My being and succeeding in Daystar is a testimony to interfaith possibilities. Daystar is not Catholic, but I have found my footing there. They have also benefited from me as I have benefited from them. It’s possible we can coexist. We can coexist pursuing the same ultimate goal.

How do you see the ethnic and religious links? There are dilemmas as to the cross-paths between the ethnic and the religious: obviously not the same, but often linked.
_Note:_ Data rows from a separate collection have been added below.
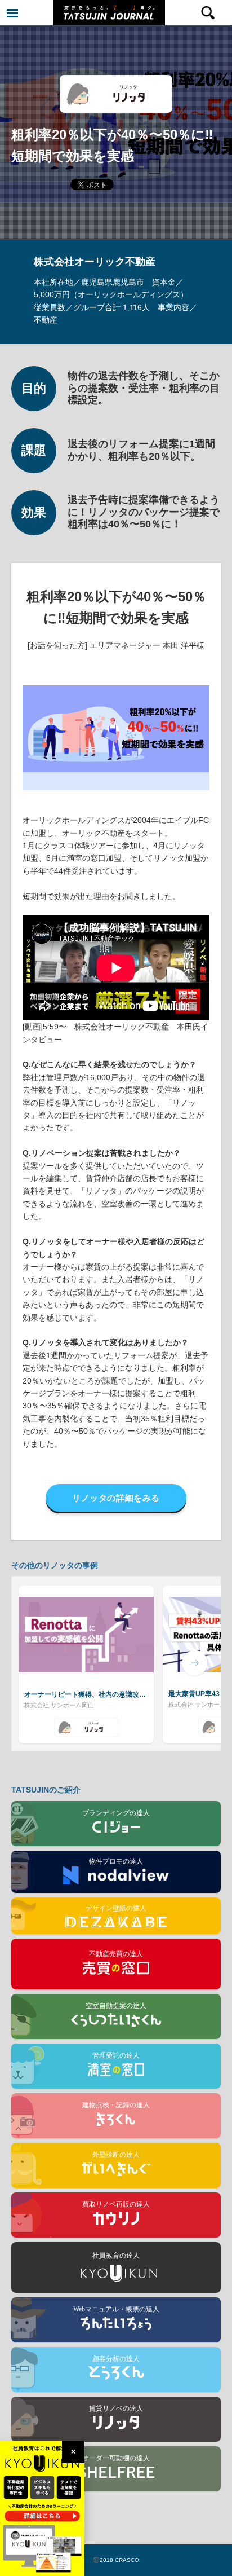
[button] (37, 1663)
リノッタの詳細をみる (116, 1498)
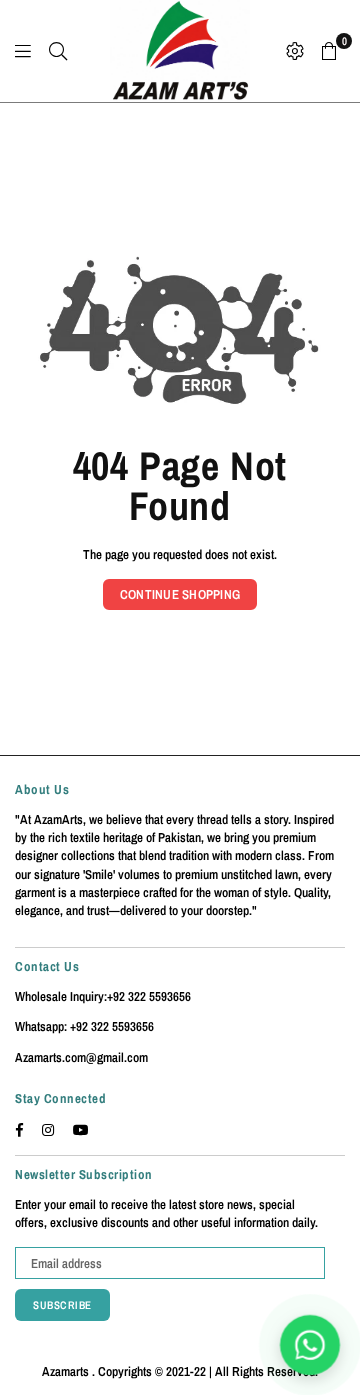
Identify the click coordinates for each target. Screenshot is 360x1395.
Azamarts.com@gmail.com (81, 1057)
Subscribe (62, 1305)
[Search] (58, 51)
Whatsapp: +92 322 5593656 (84, 1026)
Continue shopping (180, 594)
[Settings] (295, 51)
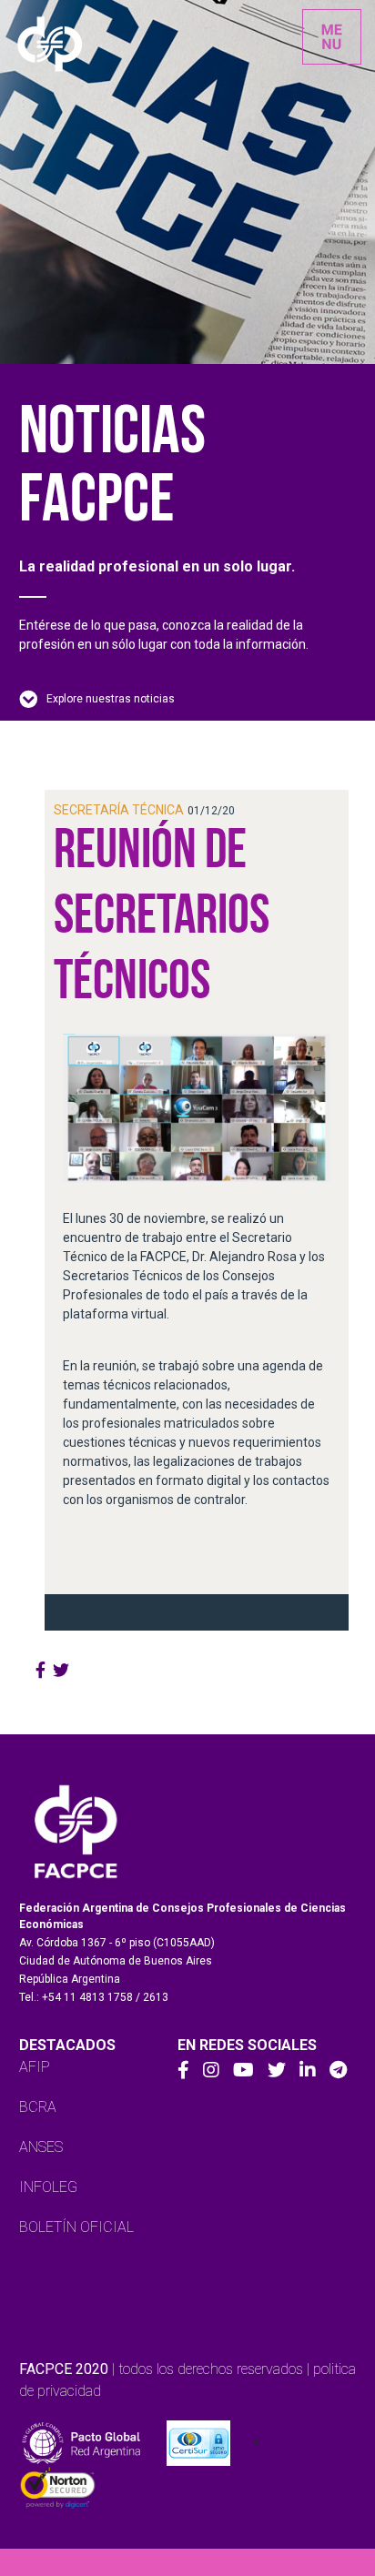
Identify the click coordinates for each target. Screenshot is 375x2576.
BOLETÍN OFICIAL (76, 2227)
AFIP (34, 2067)
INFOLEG (48, 2187)
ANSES (41, 2147)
They are two sides of the same coin. It is not always possible to remove someone completely from who they are. No one is born a Christian from their mother. You are socialized into that. You are born in a certain culture, but you are also socialized into that particular culture. When we had the post-election violence in 2007 and 2008, I was in Rome. There, I discussed the home issues with our ambassador. There, we seemed to be united. But when we returned home, when the plane touched down, you started to realize the different groupings. We also saw that in the 1994 genocide in Rwanda. Rwanda has always been more than 90% Christian and Catholic for that matter. But you can never know what is in somebody’s heart. The ethnic conflict could be there and could arise based on the way someone understands who they are. During the post-election violence, there were reports that there was also violence within religious communities. People can feel: “My people are dying in my village, and it’s this other person in the leadership that is causing that.” There was that trend, very much present, I fear.

Looking at history, it’s not uniquely Kenyan. Look at Rwanda, Northern Ireland, and many other places. A human being is a human being, irrespective. So now, you need to come up with survival tactics or how to tolerate in such environments.